O pagamento efetuado pelo empresário mineiro Marcos Valério em favor de Duda Mendonça e sua sócia, Zilmar Fernandes Silveira, correspondiam pelos serviços de consultoria em marketing prestados na campanha de 2002, diz a defesa. Para os advogados de Duda Mendonça, o vínculo dos publicitários com o PT constitui formalmente uma “relação legal, formalizada em contrato investido de objeto lícito”.

O processo
Trinta e quatro réus, entre os quais políticos da base governista e prestadores de serviços na área de publicidade e marketing são acusados por crimes de corrupção, que envolvem desvio de recursos públicos e/ou de lavagem de dinheiro, tendo como cerne a compra de apoio de parlamentares a propostas de iniciativa do primeiro mandato do governo Lula. Os demais quatro réus, ex-dirigentes do Banco Rural, são acusados de crimes financeiros como gestão fraudulenta e evasão de divisas, por facilitarem empréstimos para subsidiar o esquema.

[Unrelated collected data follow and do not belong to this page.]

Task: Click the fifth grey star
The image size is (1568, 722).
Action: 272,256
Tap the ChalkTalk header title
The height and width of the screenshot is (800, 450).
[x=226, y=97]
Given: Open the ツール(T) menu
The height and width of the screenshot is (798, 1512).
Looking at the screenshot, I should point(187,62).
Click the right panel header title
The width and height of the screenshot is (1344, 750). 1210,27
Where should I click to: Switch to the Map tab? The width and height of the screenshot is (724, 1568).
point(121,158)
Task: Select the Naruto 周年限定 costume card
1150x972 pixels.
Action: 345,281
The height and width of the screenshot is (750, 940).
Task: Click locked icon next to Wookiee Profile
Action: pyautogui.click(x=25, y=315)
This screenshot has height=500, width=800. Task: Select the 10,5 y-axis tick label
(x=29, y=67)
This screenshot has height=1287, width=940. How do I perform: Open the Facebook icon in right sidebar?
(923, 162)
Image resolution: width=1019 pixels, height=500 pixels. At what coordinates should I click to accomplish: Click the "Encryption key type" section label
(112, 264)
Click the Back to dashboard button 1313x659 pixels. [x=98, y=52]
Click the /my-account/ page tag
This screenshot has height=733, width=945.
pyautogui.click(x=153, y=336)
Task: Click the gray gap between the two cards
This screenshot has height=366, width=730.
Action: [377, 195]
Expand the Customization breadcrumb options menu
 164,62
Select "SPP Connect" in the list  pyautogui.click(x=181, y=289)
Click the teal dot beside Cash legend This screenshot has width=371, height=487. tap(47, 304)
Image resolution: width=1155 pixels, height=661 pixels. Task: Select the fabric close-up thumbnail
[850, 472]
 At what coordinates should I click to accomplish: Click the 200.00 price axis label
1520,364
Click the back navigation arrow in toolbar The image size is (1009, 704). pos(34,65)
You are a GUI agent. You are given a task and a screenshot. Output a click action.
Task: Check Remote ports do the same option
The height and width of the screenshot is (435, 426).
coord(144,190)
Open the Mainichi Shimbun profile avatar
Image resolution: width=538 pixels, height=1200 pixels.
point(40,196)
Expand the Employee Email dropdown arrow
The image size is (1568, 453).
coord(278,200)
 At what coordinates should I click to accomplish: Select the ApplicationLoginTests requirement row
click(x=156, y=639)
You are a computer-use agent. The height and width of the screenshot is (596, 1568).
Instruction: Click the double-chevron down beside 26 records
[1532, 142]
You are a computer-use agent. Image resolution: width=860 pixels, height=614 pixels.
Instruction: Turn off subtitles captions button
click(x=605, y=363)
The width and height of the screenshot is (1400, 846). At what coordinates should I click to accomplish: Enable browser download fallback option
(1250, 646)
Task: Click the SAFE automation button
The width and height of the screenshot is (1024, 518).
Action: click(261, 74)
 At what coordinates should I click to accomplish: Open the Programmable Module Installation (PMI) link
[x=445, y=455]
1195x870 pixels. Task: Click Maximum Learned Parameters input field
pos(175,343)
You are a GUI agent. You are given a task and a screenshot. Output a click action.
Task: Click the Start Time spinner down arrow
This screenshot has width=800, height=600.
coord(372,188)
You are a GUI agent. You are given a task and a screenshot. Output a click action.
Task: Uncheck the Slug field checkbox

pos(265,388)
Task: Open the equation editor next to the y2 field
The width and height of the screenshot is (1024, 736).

Para a Procuradoria-Geral da União, houve a compra de apoio de parlamentares com recursos públicos para que políticos votassem em favor de projetos do interesse do governo. Do lado da defesa, carecem evidências e sobram fragilidades técnicas nas acusações de que houve a articulação de um esquema de corrupção desse porte, além da quitação de dívidas de campanha, via caixa dois, sem a utilização de dinheiro público.